Bonding with gender
by Jim Piechota
Tango: My Childhood, Backwards and in High Heels by Justin Bond; The Feminist Press, $16.95 paper & e-book
For the great sake of proper names, political correctness, pronoun accuracy, and the reluctance of this reviewer to piss off anyone important, we'll call the New York City-based singer, songwriter, and Tony-nominated transgender performance artist Mx. Justin Vivian Bond by the preferred "V." And just leave it at that.
The list of accomplishments this artist has racked up is astounding: V is one-half of performance duo Kiki & Herb, and has appeared on and off Broadway and at Carnegie Hall ("twice") to critical acclaim; V released two musical CDs and a DVD, and has appeared in John Cameron Mitchell's film Shortbus, among others, and on television in Ugly Betty and Late Night with Conan O'Brian. And that's just a small sampling of a much larger repertoire. A slight, potent taste of this larger-than-life entertainer can be found in V's new book Tango, a slender, uneven, anecdotal collection of vignettes describing the childhood and adolescence of this unique persona.
In the book's lovely preface, Hilton Als, a writer at The New Yorker, calls Bond "Mx.," a surname pronounced "mix" that V prefers (as noted on his website) because it "clearly states a trans identity without amplifying a binary gender preference." For V, gender-bending has been innate since grade school, where wearing lipstick was a natural part of life's "glamour rituals," much to his mother's chagrin. Now 40something, the popular performer admits in the book to being diagnosed with attention deficit disorder and mild depression, but trudges onward with lively discussions of his Hagerstown, MD childhood as an active Cub Scout obsessed with gowns, while wanting "to be just like Sandy Duncan and survive a brain tumor so that everyone would know what I was made of."
V's first sexual misadventures at Scout camp are hilarious: "Bobby said, 'Blow me, blow me.' I had no idea what that meant, so I began to blow on his penis." V eventually mastered oral sex with longtime best buddy Michael, and ditched the huge Christian crosses worn around his neck since "I didn't really like being called a Jesus freak any more than I liked being called a fag." Attending college during the height of the AIDS crisis, V somberly writes, "While most of the gay boys in my college class were experimenting sexually, I was trying to find true love. Most of those boys are dead now."

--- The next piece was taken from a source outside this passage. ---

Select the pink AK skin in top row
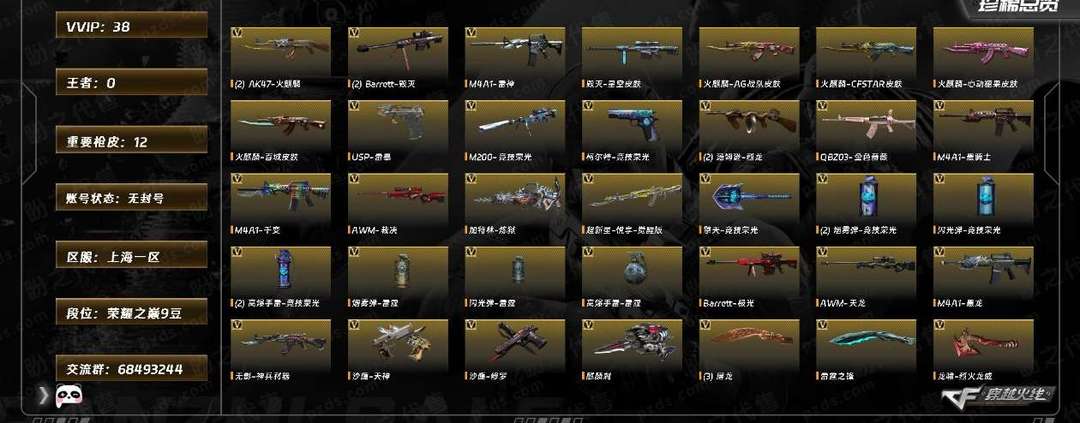This screenshot has width=1080, height=423. coord(984,52)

V's engaging story meanders up and over his youth, then abruptly ends with the disclosure of now being "gratefully childless" and mid-40something. The unexpected ending of the book comes as a shock and a surprise. Readers will be left wanting more: more modern experiences, more "now-moments," life on the road with a traveling chanteuse, something more tangible, perhaps.
Whether fans will feel shortchanged or not, Tango is a witty, sardonic, sassy and thoughtful little book. In 134 pages, V's short memoir draws us in closer to the multi-talented performer who identifies as neither male nor female, but is wholly consumed with the art and dance of life and show.
Just don't call V "he," which noted gay author Benoit Denizet-Lewis made the mistake of doing in a New York Times review where he, some say, is guilty of intentionally misgendering V, even though V's gender-identifying intentions were made clear at the outset of the piece. The requisite firestorm of rebuttals ensued, even forcing the newspaper to change the review's header. Yeesh.
While I'm all for the freedom of personal expression, at what point did self-identification become such a prickly, complicated issue? I'm just hoping that I got all the he's and she's in the right place for this piece. I'll be hiding in the men's room if you need me.